North Europe awaited in silence the next step of this conqueror who, as soon as his transports with reinforcements had arrived from Sweden, proceeded to close round the imperial town of Thorn.
After a splendid resistance the city capitulated on the third of October; Karl made a display of generosity by his munificence and courtesy towards Röbel, the heroic governor, and one of meanness by taxing the town, already ruined by the war, far more than it could afford to pay; it was becoming more and more apparent that this King cared for little but war, and knew not how to appreciate any but military merit.
Dantzic and Ebling, two free and imperial towns on the Vistula, having been too nice in granting consent to the passage of the Swedish reinforcements, were soon made to feel the terror of the conqueror’s arms, Dantzic being forced to pay a heavy fine and Ebling being entered by the Swedes, soldiers quartered with the burghers, cannon packed in the squares, and the inhabitants reduced to throw themselves on their knees in the streets before his triumphal entry imploring mercy.
Karl mulcted the town in a large sum, seized her arms, and left a garrison there, proceeding, with unmoved grandeur, on his implacable conquests.
The intrigues of the Cardinal Primate, waxing bolder as the fortunes of Augustus waned, succeeded in inducing the Diet to declare the Elector of Saxony incapable of wearing the crown of Poland.

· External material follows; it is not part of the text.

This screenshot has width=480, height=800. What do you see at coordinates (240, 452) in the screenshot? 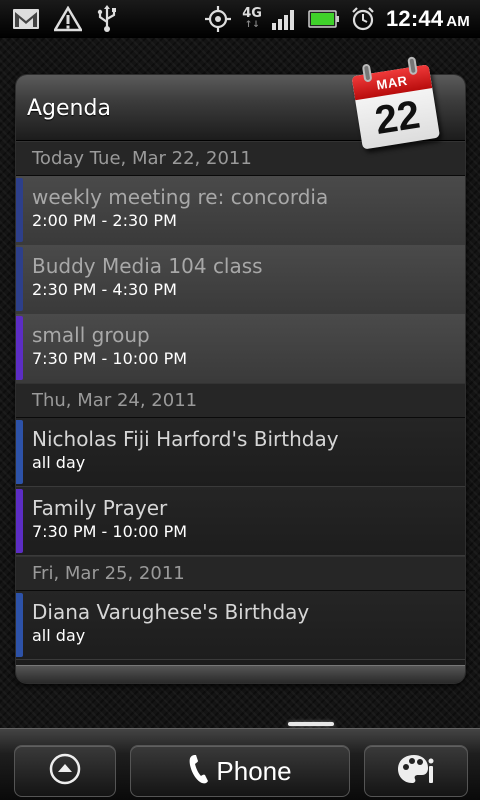
I see `event-item: Nicholas Fiji Harford's Birthday all day` at bounding box center [240, 452].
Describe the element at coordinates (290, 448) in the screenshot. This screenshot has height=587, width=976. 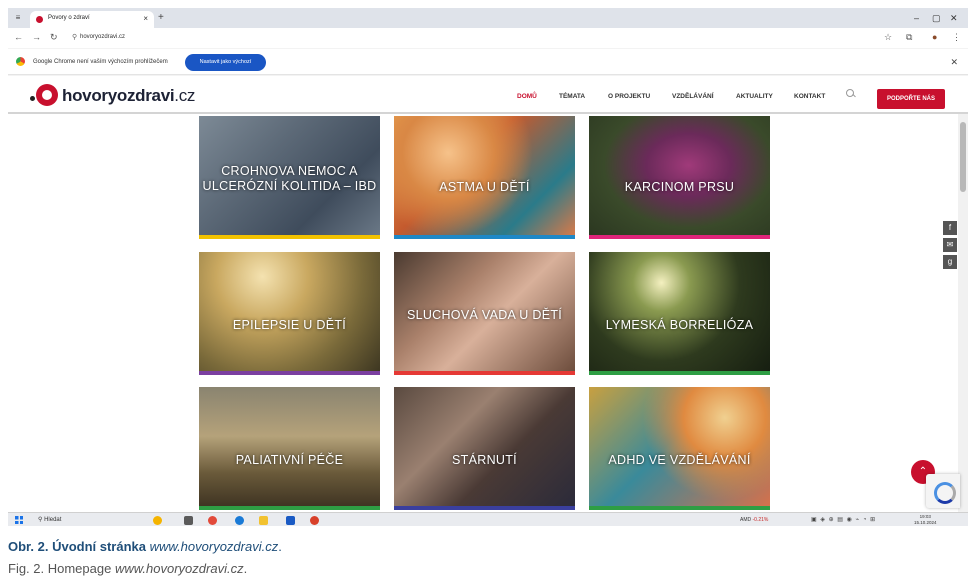
I see `topic-card-palliative: PALIATIVNÍ PÉČE` at that location.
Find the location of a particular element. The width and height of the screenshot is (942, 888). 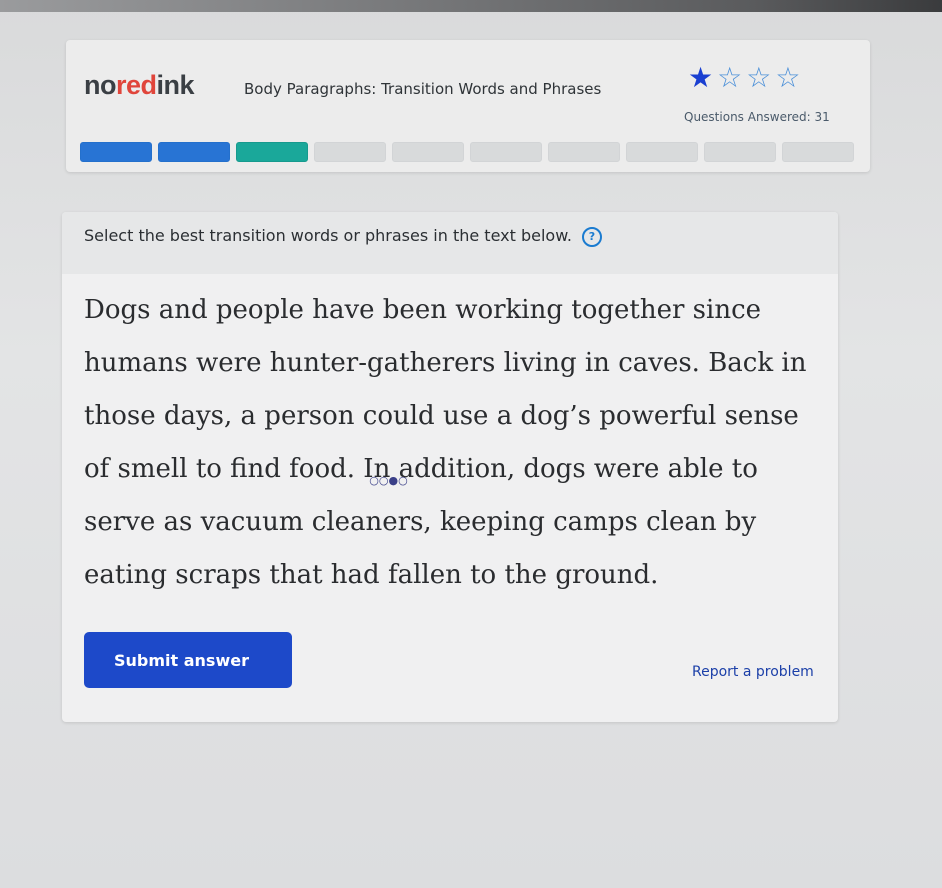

The Diet, inspired by the wish of the conqueror, would have crowned the life-long intrigues of the Cardinal with success, by offering the throne to James Sobieski, son of the last King of Poland, but this Prince, together with his brother Constantine, was kidnapped by Saxon troops at Breslau and sent to close confinement in Germany.
The assembly at Varsovia therefore found themselves bound to find another rival to Augustus.
The Elector’s fortunes now indeed seemed desperate; there was little more to be hoped from Saxony, where he had exhausted every resource, and nothing to be hoped from Poland, where his party had dwindled to a faction among factions, and where Karl was more absolute master than Augustus had been at the height of his prosperity.
The Swede had taken up his winter quarters at Heilsburg in Polish Russia, and from there surveyed tranquilly his conquests and his neighbors who regarded him with the respect of fear.
The war, which had now lasted four years, had been for him a series of unchecked victories; his arms had suffered no reverse and his reputation flamed in Europe; there had been no such invincible captain since the great Condé, and men could not remember a king who made a war of conquest with justice and mercy; no outrage, no massacre, no pillaging, or burning, no excesses, large or small, could be imputed to the soldiers of Karl.